WHAT IS EXPECTED: Find the lines below that contain the string "computer". Copy each one.
[Opening DATA FOR PROCESSING section]
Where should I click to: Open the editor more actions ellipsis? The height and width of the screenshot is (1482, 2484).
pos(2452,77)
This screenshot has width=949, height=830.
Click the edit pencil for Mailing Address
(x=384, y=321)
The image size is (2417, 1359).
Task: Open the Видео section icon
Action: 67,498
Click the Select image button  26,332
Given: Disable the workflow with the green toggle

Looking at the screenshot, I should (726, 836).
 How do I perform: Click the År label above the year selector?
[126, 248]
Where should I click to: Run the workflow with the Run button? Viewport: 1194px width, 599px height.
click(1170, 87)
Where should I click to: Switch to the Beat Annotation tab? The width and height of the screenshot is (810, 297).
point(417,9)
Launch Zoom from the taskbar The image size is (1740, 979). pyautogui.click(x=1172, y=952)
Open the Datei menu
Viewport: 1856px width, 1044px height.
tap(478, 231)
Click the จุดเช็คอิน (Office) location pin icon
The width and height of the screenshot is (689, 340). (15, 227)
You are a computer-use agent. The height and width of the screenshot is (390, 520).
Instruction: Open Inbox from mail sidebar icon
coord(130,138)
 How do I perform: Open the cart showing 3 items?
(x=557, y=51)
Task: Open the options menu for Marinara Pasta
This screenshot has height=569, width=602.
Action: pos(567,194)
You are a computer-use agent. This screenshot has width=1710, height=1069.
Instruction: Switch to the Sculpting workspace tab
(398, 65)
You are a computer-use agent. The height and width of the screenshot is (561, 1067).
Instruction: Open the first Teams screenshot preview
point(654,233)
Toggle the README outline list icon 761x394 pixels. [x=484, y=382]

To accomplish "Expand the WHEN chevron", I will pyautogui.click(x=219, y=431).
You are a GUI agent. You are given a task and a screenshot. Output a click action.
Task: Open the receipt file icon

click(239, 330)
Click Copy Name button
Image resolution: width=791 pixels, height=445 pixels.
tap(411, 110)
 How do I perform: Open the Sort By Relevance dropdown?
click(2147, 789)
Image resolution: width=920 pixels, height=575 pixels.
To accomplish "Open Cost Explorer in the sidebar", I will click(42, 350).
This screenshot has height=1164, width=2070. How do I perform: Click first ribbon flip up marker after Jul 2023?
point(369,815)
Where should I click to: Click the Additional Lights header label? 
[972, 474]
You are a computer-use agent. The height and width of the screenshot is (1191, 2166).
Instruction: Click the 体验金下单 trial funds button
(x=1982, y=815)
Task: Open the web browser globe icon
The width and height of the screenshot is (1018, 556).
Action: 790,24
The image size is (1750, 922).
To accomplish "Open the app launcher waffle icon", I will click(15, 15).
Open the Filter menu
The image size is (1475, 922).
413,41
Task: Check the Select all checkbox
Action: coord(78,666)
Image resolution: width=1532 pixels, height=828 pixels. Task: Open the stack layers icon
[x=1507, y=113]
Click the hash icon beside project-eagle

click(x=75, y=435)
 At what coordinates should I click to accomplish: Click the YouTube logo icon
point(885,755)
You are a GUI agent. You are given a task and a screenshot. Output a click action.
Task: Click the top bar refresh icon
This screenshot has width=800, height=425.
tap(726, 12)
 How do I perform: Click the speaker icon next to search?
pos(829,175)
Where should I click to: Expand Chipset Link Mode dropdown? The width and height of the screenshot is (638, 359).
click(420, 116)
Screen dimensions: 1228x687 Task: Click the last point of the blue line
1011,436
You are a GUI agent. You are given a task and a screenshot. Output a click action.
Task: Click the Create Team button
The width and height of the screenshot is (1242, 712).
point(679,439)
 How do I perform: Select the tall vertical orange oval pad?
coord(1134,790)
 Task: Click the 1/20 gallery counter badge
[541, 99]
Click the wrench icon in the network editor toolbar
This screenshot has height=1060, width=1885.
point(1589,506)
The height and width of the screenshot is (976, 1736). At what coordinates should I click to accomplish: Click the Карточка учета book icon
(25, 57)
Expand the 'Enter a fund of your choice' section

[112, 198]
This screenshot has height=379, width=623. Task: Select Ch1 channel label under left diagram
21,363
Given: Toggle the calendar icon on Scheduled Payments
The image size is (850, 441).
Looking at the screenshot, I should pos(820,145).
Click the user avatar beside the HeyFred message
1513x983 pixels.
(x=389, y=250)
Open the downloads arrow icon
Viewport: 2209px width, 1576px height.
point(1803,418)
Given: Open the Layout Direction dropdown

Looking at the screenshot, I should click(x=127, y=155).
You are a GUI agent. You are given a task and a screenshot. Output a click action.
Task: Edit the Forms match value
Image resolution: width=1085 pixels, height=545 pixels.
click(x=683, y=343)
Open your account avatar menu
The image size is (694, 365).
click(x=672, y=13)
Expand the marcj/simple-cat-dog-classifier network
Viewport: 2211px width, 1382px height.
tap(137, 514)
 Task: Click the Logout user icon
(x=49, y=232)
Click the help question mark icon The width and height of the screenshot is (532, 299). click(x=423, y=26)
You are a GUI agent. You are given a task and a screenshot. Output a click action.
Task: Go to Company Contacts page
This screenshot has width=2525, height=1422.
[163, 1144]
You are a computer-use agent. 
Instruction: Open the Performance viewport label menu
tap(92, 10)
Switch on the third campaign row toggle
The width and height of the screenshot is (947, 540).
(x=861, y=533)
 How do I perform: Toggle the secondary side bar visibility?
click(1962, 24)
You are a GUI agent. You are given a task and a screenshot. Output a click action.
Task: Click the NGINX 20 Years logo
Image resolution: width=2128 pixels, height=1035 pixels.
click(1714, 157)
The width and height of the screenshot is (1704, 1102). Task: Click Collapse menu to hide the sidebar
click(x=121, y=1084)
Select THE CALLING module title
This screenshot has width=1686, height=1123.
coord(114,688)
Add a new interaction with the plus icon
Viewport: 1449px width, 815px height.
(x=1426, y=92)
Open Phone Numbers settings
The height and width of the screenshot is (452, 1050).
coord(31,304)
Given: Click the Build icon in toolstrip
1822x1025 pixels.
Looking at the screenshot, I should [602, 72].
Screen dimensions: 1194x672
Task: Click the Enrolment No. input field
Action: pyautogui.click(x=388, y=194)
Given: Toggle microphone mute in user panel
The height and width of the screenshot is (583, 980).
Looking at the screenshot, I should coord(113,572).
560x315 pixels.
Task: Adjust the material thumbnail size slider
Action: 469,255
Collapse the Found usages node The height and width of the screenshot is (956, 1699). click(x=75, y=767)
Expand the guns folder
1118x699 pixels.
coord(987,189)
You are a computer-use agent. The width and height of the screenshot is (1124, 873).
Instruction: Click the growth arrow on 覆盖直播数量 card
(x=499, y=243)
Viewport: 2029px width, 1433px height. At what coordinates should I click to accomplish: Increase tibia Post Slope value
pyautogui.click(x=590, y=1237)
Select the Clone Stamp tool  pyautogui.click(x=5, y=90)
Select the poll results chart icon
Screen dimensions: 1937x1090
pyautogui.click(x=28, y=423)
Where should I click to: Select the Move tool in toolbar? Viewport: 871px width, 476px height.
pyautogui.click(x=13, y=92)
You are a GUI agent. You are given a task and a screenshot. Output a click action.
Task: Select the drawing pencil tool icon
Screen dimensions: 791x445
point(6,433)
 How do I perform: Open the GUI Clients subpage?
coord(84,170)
[Closing DATA FOR PROCESSING section]
TASK SOLUTION:
You are a computer-use agent. The height and width of the screenshot is (390, 520).
You are a computer-use agent. This screenshot has width=1710, height=1069.
You are a computer-use agent. The height and width of the screenshot is (561, 1067).
You are a computer-use agent. The height and width of the screenshot is (1191, 2166).
You are a computer-use agent. 
You are a computer-use agent. The width and height of the screenshot is (1124, 873).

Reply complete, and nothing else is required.